TASK DETAILS
Output every entry below word for word, without its pictures.

*** INPUT MATERIAL ***

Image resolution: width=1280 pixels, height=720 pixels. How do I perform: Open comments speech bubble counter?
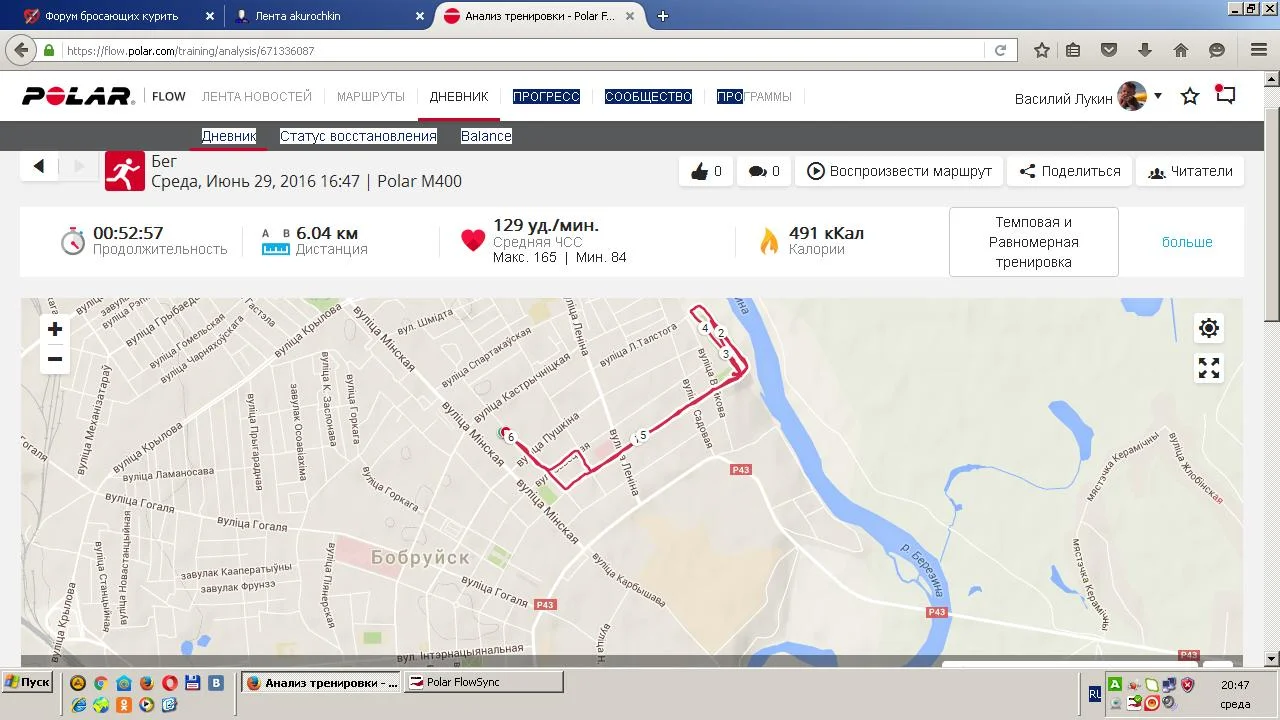click(x=764, y=171)
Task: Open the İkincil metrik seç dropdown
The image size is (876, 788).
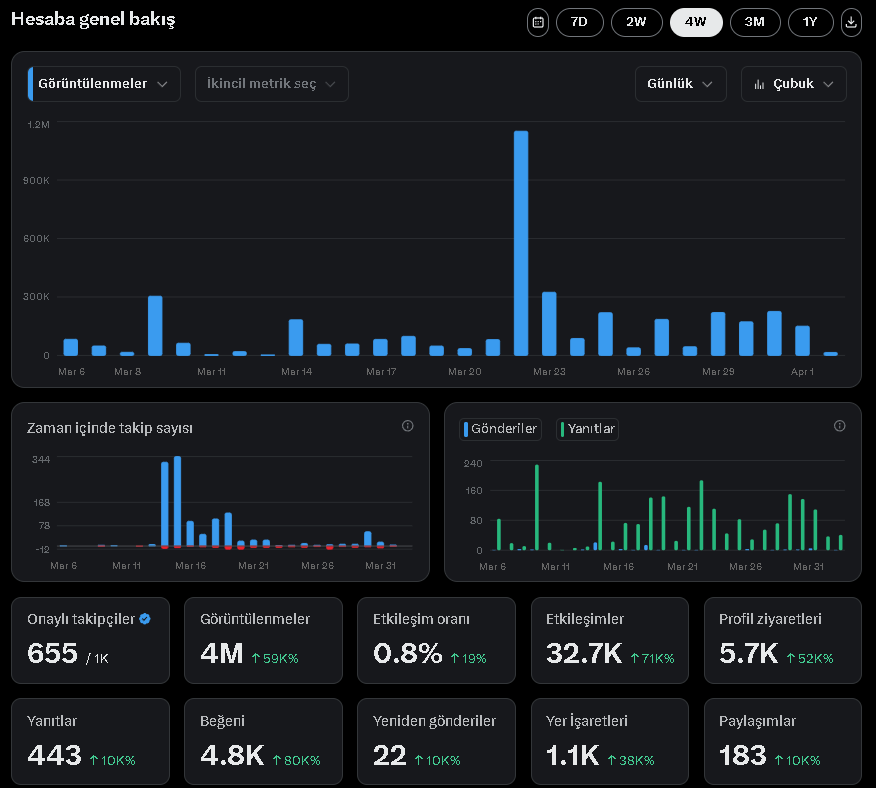Action: coord(271,84)
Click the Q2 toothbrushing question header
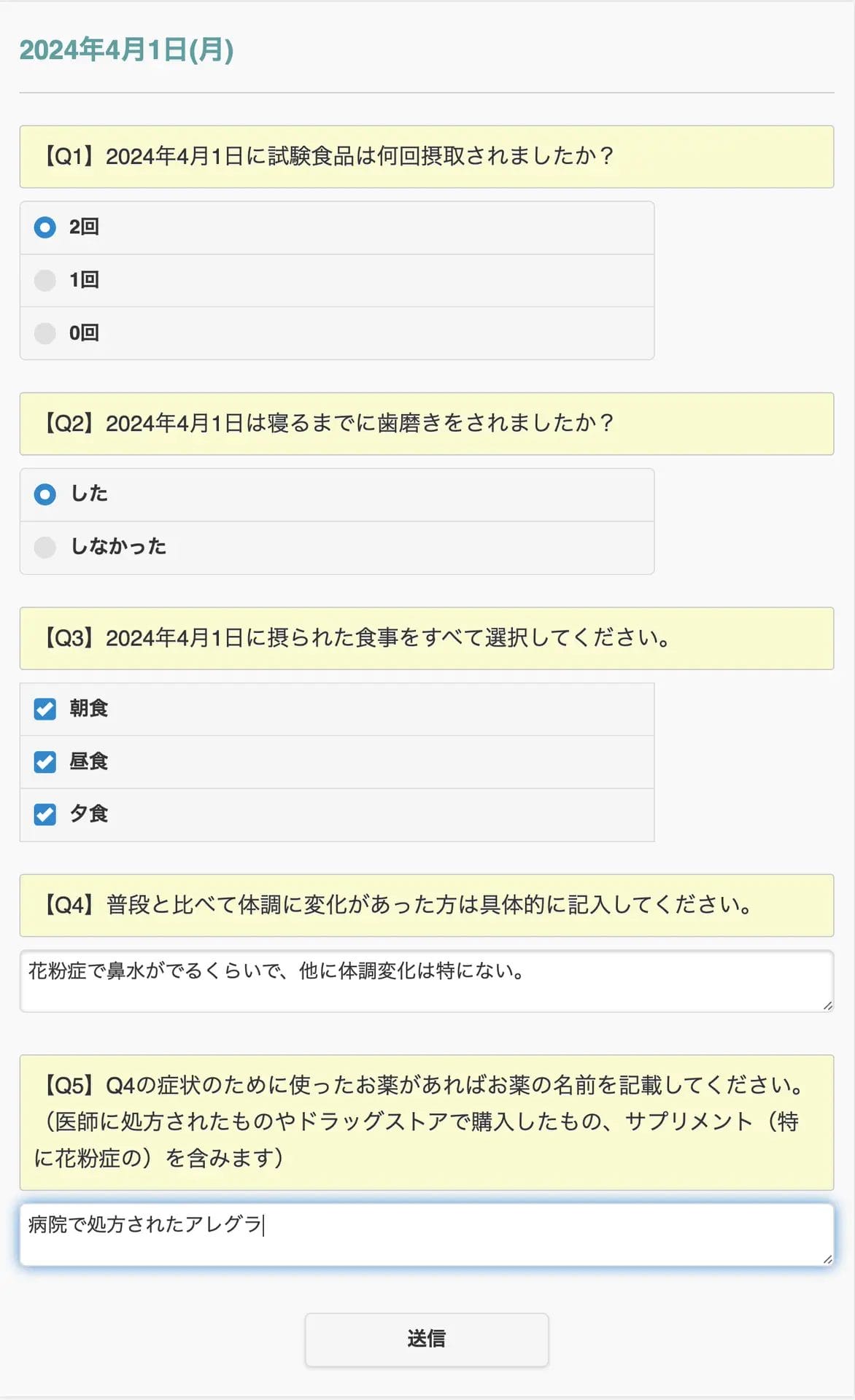This screenshot has height=1400, width=855. [427, 424]
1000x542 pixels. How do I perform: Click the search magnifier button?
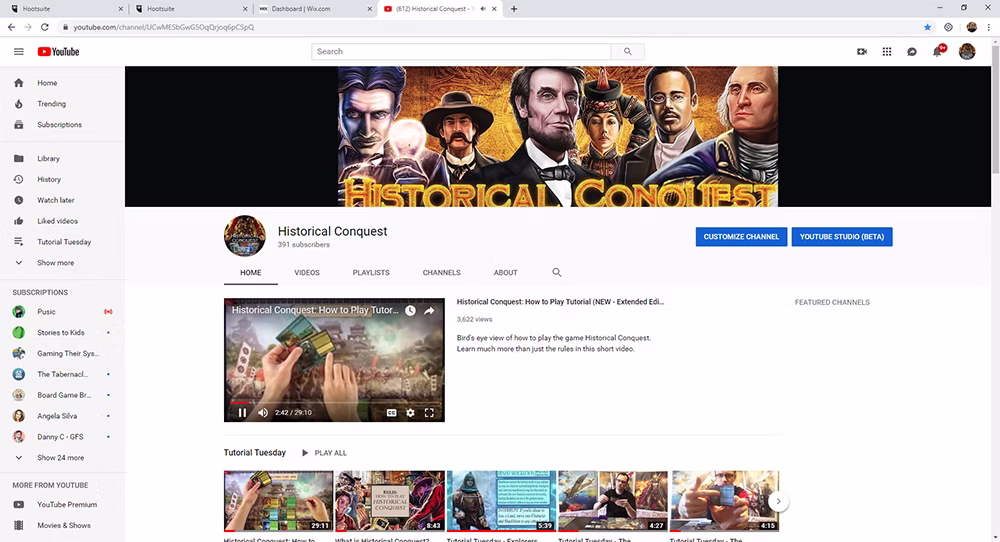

*** End of INPUT MATERIAL ***

TASK ANSWER
Image resolution: width=1280 pixels, height=720 pixels. How do I perform: Open comments speech bubble counter?
click(x=764, y=171)
Task: Open the İkincil metrik seç dropdown
The image size is (876, 788).
Action: coord(271,84)
Click the Q2 toothbrushing question header
This screenshot has height=1400, width=855. [427, 424]
1000x542 pixels. How do I perform: Click the search magnifier button?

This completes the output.